▶ **Work required**: Rewrite the records below, replacing "click action" with "tap action" wherever it occurs and leaving everything else unchanged.
Begin
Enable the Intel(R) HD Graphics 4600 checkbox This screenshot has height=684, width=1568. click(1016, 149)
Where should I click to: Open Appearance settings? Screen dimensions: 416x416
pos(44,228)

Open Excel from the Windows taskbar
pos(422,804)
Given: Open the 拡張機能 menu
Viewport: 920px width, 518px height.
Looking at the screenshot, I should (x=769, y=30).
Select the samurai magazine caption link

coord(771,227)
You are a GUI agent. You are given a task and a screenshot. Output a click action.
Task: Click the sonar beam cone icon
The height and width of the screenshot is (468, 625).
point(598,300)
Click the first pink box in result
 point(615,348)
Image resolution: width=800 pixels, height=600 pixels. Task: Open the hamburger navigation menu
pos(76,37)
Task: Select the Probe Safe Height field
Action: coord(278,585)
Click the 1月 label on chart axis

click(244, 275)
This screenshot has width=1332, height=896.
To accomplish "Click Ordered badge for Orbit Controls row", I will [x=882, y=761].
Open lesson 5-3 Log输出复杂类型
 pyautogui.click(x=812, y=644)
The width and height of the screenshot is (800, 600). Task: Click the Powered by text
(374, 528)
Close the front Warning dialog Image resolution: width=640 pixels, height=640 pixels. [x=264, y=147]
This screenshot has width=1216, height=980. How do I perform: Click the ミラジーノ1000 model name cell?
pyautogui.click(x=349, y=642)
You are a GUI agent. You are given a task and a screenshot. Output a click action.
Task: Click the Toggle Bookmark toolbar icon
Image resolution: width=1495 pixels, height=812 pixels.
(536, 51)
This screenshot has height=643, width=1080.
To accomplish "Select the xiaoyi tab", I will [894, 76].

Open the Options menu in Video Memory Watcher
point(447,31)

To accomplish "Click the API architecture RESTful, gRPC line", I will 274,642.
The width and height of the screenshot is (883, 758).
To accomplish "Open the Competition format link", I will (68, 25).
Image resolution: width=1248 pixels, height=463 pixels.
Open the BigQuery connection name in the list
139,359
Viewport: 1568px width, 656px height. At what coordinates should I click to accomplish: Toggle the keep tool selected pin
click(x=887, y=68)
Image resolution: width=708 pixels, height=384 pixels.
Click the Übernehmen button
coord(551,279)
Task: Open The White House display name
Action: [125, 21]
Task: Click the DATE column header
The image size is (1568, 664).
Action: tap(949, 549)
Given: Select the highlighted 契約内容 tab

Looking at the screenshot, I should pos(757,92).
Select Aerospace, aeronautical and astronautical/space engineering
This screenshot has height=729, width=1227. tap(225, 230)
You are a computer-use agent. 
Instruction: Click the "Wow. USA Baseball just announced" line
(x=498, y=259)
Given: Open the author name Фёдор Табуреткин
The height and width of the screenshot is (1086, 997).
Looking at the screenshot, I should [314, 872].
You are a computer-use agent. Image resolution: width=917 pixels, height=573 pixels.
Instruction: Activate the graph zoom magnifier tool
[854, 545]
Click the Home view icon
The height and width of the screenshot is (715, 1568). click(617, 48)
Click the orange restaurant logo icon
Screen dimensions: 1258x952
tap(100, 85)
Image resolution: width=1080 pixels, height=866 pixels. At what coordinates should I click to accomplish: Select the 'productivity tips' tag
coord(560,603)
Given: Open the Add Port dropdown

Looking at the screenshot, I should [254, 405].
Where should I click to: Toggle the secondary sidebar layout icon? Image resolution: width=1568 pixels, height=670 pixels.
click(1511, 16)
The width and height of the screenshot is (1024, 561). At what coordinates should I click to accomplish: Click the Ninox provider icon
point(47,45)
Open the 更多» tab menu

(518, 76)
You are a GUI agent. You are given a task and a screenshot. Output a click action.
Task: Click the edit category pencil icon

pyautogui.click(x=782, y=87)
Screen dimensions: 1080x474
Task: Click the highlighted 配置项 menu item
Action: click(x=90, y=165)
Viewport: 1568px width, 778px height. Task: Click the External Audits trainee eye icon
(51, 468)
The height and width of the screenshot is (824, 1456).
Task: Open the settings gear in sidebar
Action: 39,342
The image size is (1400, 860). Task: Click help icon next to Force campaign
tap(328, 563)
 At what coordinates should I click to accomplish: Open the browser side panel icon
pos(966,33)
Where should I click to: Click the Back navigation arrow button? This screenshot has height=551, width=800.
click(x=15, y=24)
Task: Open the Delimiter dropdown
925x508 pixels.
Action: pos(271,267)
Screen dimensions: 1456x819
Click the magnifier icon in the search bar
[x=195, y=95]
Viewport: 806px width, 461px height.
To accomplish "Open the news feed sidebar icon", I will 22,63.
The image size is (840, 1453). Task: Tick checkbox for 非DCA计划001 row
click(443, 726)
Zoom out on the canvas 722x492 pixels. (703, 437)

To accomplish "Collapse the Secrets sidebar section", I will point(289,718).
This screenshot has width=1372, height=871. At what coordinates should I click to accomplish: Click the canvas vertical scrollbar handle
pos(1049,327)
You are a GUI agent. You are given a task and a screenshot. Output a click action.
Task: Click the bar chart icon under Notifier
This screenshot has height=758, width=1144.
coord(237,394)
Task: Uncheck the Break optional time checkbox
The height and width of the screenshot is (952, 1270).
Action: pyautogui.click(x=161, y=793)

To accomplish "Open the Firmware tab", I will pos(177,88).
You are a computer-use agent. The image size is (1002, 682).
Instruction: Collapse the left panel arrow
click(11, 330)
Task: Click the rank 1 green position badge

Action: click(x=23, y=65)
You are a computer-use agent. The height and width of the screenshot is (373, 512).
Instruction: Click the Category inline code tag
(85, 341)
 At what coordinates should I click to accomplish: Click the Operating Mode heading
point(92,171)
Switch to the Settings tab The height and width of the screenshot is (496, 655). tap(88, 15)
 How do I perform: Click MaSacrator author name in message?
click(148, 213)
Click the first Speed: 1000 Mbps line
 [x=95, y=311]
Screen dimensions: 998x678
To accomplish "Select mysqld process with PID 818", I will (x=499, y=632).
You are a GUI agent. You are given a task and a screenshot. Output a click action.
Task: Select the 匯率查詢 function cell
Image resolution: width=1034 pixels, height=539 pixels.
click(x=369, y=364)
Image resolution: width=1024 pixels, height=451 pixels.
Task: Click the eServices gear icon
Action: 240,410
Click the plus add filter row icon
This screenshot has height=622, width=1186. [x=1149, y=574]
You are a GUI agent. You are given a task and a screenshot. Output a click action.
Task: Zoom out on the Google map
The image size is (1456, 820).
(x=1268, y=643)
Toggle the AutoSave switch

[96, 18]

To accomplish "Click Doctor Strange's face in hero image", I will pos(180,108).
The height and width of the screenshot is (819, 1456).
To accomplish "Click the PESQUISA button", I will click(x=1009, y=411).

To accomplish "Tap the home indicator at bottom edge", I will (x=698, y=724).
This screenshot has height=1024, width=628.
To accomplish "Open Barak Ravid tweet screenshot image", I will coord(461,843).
End
▶ **Exercise response**:
Enable the Intel(R) HD Graphics 4600 checkbox This screenshot has height=684, width=1568. click(1016, 149)
Where should I click to: Open Appearance settings? Screen dimensions: 416x416
pos(44,228)

Open Excel from the Windows taskbar
pos(422,804)
Given: Open the 拡張機能 menu
Viewport: 920px width, 518px height.
Looking at the screenshot, I should (x=769, y=30).
Select the samurai magazine caption link

coord(771,227)
You are a GUI agent. You are given a task and a screenshot. Output a tap action.
Task: Click the sonar beam cone icon
The height and width of the screenshot is (468, 625).
point(598,300)
Click the first pink box in result
 point(615,348)
Image resolution: width=800 pixels, height=600 pixels. Task: Open the hamburger navigation menu
pos(76,37)
Task: Select the Probe Safe Height field
Action: coord(278,585)
Click the 1月 label on chart axis

click(244, 275)
This screenshot has width=1332, height=896.
To accomplish "Click Ordered badge for Orbit Controls row", I will [x=882, y=761].
Open lesson 5-3 Log输出复杂类型
 pyautogui.click(x=812, y=644)
The width and height of the screenshot is (800, 600). Task: Click the Powered by text
(374, 528)
Close the front Warning dialog Image resolution: width=640 pixels, height=640 pixels. [x=264, y=147]
This screenshot has width=1216, height=980. How do I perform: Click the ミラジーノ1000 model name cell?
pyautogui.click(x=349, y=642)
You are a GUI agent. You are given a task and a screenshot. Output a tap action.
Task: Click the Toggle Bookmark toolbar icon
Image resolution: width=1495 pixels, height=812 pixels.
(536, 51)
This screenshot has height=643, width=1080.
To accomplish "Select the xiaoyi tab", I will [894, 76].

Open the Options menu in Video Memory Watcher
point(447,31)

To accomplish "Click the API architecture RESTful, gRPC line", I will 274,642.
The width and height of the screenshot is (883, 758).
To accomplish "Open the Competition format link", I will (68, 25).
Image resolution: width=1248 pixels, height=463 pixels.
Open the BigQuery connection name in the list
139,359
Viewport: 1568px width, 656px height. At what coordinates should I click to accomplish: Toggle the keep tool selected pin
click(x=887, y=68)
Image resolution: width=708 pixels, height=384 pixels.
Click the Übernehmen button
coord(551,279)
Task: Open The White House display name
Action: [125, 21]
Task: Click the DATE column header
The image size is (1568, 664).
Action: tap(949, 549)
Given: Select the highlighted 契約内容 tab

Looking at the screenshot, I should pos(757,92).
Select Aerospace, aeronautical and astronautical/space engineering
This screenshot has height=729, width=1227. tap(225, 230)
You are a computer-use agent. 
Instruction: Click the "Wow. USA Baseball just announced" line
(x=498, y=259)
Given: Open the author name Фёдор Табуреткин
The height and width of the screenshot is (1086, 997).
Looking at the screenshot, I should [314, 872].
You are a computer-use agent. Image resolution: width=917 pixels, height=573 pixels.
Instruction: Activate the graph zoom magnifier tool
[854, 545]
Click the Home view icon
The height and width of the screenshot is (715, 1568). click(617, 48)
Click the orange restaurant logo icon
Screen dimensions: 1258x952
tap(100, 85)
Image resolution: width=1080 pixels, height=866 pixels. At what coordinates should I click to accomplish: Select the 'productivity tips' tag
coord(560,603)
Given: Open the Add Port dropdown

Looking at the screenshot, I should [254, 405].
Where should I click to: Toggle the secondary sidebar layout icon? Image resolution: width=1568 pixels, height=670 pixels.
click(1511, 16)
The width and height of the screenshot is (1024, 561). At what coordinates should I click to accomplish: Click the Ninox provider icon
point(47,45)
Open the 更多» tab menu

(518, 76)
You are a GUI agent. You are given a task and a screenshot. Output a tap action.
Task: Click the edit category pencil icon

pyautogui.click(x=782, y=87)
Screen dimensions: 1080x474
Task: Click the highlighted 配置项 menu item
Action: click(x=90, y=165)
Viewport: 1568px width, 778px height. Task: Click the External Audits trainee eye icon
(51, 468)
The height and width of the screenshot is (824, 1456).
Task: Open the settings gear in sidebar
Action: 39,342
The image size is (1400, 860). Task: Click help icon next to Force campaign
tap(328, 563)
 At what coordinates should I click to accomplish: Open the browser side panel icon
pos(966,33)
Where should I click to: Click the Back navigation arrow button? This screenshot has height=551, width=800.
click(x=15, y=24)
Task: Open the Delimiter dropdown
925x508 pixels.
Action: pos(271,267)
Screen dimensions: 1456x819
Click the magnifier icon in the search bar
[x=195, y=95]
Viewport: 806px width, 461px height.
To accomplish "Open the news feed sidebar icon", I will 22,63.
The image size is (840, 1453). Task: Tick checkbox for 非DCA计划001 row
click(443, 726)
Zoom out on the canvas 722x492 pixels. (703, 437)

To accomplish "Collapse the Secrets sidebar section", I will point(289,718).
This screenshot has width=1372, height=871. At what coordinates should I click to accomplish: Click the canvas vertical scrollbar handle
pos(1049,327)
You are a GUI agent. You are given a task and a screenshot. Output a tap action.
Task: Click the bar chart icon under Notifier
This screenshot has height=758, width=1144.
coord(237,394)
Task: Uncheck the Break optional time checkbox
The height and width of the screenshot is (952, 1270).
Action: pyautogui.click(x=161, y=793)

To accomplish "Open the Firmware tab", I will pos(177,88).
You are a computer-use agent. The image size is (1002, 682).
Instruction: Collapse the left panel arrow
click(11, 330)
Task: Click the rank 1 green position badge

Action: click(x=23, y=65)
You are a computer-use agent. The height and width of the screenshot is (373, 512).
Instruction: Click the Category inline code tag
(85, 341)
 At what coordinates should I click to accomplish: Click the Operating Mode heading
point(92,171)
Switch to the Settings tab The height and width of the screenshot is (496, 655). tap(88, 15)
 How do I perform: Click MaSacrator author name in message?
click(148, 213)
Click the first Speed: 1000 Mbps line
 [x=95, y=311]
Screen dimensions: 998x678
To accomplish "Select mysqld process with PID 818", I will (x=499, y=632).
You are a GUI agent. You are given a task and a screenshot. Output a tap action.
Task: Select the 匯率查詢 function cell
Image resolution: width=1034 pixels, height=539 pixels.
click(x=369, y=364)
Image resolution: width=1024 pixels, height=451 pixels.
Task: Click the eServices gear icon
Action: 240,410
Click the plus add filter row icon
This screenshot has height=622, width=1186. [x=1149, y=574]
You are a GUI agent. You are given a task and a screenshot. Output a tap action.
Task: Zoom out on the Google map
The image size is (1456, 820).
(x=1268, y=643)
Toggle the AutoSave switch

[96, 18]

To accomplish "Click Doctor Strange's face in hero image", I will pos(180,108).
The height and width of the screenshot is (819, 1456).
To accomplish "Click the PESQUISA button", I will click(x=1009, y=411).

To accomplish "Tap the home indicator at bottom edge", I will (x=698, y=724).
This screenshot has height=1024, width=628.
To accomplish "Open Barak Ravid tweet screenshot image", I will coord(461,843).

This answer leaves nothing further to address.